I have realized that I am scared to death of teenagers. Perhaps its my genteel nature, my delicate primrose demeanor, or my flat out non-threatening nature.
When I see teenagers, I know how the gazelle feels. Just like in those nature specials, the gazelle can be having a snack of wheatgrass out on the plains, when along come a pack of vicious wolves, or hyaena. That is how I think of teenagers.
Like the hyaena, teenagers tend to travel in packs. They let out cackles that are both frightening and distracting. They are stronger in groups, as they hoot and holler and live through that group mentale. The gazelle on the other hand is svelte, much like me, and gentle. They tend to their young, and gingerly step through the fields where they live, eat, and play.

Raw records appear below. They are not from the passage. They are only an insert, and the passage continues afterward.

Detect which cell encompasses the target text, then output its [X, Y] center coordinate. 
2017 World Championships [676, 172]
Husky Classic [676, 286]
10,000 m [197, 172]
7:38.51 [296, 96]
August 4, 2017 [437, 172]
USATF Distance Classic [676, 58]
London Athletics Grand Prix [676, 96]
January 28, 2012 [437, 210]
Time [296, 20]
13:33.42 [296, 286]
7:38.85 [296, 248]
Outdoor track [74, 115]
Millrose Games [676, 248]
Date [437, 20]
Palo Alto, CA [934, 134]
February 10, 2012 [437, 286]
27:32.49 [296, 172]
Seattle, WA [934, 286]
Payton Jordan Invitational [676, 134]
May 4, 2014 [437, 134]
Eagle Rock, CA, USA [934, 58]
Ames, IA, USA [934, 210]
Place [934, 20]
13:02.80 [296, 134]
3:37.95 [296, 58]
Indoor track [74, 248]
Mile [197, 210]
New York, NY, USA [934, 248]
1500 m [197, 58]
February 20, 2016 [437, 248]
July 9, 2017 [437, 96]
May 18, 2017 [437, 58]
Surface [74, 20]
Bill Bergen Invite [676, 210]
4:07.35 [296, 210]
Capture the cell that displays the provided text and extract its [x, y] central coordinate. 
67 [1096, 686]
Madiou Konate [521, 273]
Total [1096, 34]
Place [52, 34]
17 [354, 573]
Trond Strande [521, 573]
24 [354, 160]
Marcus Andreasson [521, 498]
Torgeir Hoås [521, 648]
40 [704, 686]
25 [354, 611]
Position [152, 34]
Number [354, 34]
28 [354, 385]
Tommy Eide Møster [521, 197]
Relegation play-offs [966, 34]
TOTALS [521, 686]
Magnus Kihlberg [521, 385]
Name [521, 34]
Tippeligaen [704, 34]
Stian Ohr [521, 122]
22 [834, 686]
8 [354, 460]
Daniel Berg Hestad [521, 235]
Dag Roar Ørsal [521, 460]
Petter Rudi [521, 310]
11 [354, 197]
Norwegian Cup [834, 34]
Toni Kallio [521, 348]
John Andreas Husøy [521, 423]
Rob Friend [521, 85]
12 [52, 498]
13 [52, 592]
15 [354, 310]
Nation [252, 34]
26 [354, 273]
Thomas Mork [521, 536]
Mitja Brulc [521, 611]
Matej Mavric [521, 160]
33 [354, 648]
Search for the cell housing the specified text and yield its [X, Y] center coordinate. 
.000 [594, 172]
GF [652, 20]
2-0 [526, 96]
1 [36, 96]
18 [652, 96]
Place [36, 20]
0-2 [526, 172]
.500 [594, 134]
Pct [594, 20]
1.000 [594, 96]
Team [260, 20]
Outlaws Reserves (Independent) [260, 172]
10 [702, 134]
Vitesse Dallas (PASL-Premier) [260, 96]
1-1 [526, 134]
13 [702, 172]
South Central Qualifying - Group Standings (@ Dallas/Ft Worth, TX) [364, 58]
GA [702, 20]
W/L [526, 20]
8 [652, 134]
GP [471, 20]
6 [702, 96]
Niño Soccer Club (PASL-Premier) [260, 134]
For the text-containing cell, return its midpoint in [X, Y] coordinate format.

Putting them together is a bad idea. Much like putting me with a group of teenagers. Looking over my shoulder, and imagining that every hushed conversation they have among themselves is a plot to somehow overtake me. Steal my wallet, knock me down, tussle my hair, rip my button down collared shirts.
Lately, groups of teens have been coming to the library. This is good, afterall, they aren't out on the streets terrorizing pedestrians on their skateboards, and trying to rush through on-coming traffic. Instead, they turn to my territory: the library.
I'm sure most of them are well meaning, misguided, overly pierced people. Their tattoos and gamey scent only hide the true inner being they hope will shine through by entering the pearly gates of the literary world. Somehow, you can take the punk off the street, but you can't take the street out of the punk. In a well meaning way, they remove a book from the shelve - and make 10 more fall to the faux berber carpeting. They jam the photocopier while making copies of Anime monthly. They begin in gentle, soft voices but end up calling to their pack in loud, alpine worthy tones. The impression they may have hoped to leave with us never arrives. Instead, like a poorly made James Bond martini, they leave me both shaken and stirred.
I like the gazelle stay alert. I look for all their tell tale signs of attack...sudden movement, an unexpected calm, a sideways glance from their shifty pubescent eyes. Librarians must stay alert when they enter, like the Victorian Safari hunters of yesteryear. I must be ready at any moment to dash with my long legs into the staff canteen, hiding with the other innocents until the terror has passed.
Like the gazelle, I can slip back to my graceful composure while retaining my innate sense of impending danger, ready for the next group to enter the library.
I was a teenager once, and I don't think anyone was afraid of me. Perhaps I've been like a gazelle my whole life. I wonder what it is about them that is so startling? Perhaps it's that they are the next wave of librarians. Which of them will escape the pack? Or will it be the other gentle natured gazelle-like boys that contain the gen-x replacement series.
When I am old will I want them to help me? Will I trust them? At 65 will I look at those 50 year old librarians with the same fear? Will librarians even be the same in 40 years? Reference interviews being held like shouting matches across a library that I helped build? Will roaming in the stacks turn into tracking down people to assault with the ambitious "can I help you find something?". Who knows.
Luckily, being a gazelle can only happen in the public realm. An African proverb says "Every morning in Africa, a gazelle wakes up. It knows it must outrun the fastest lion or be killed. Every morning in Africa a lion wakes up. It knows it must run faster than the slowest gazelle or it will starve. So whether you're the lion or gazelle, when the sun comes up, start running."
I don't run even when I'm being chased. Its too hard to light a cigarette when running.
Moral of this blog: Chain smoking gazelles should not work in public libraries. They are meant to create exhibition catalogues for Sotheby's or Christie's.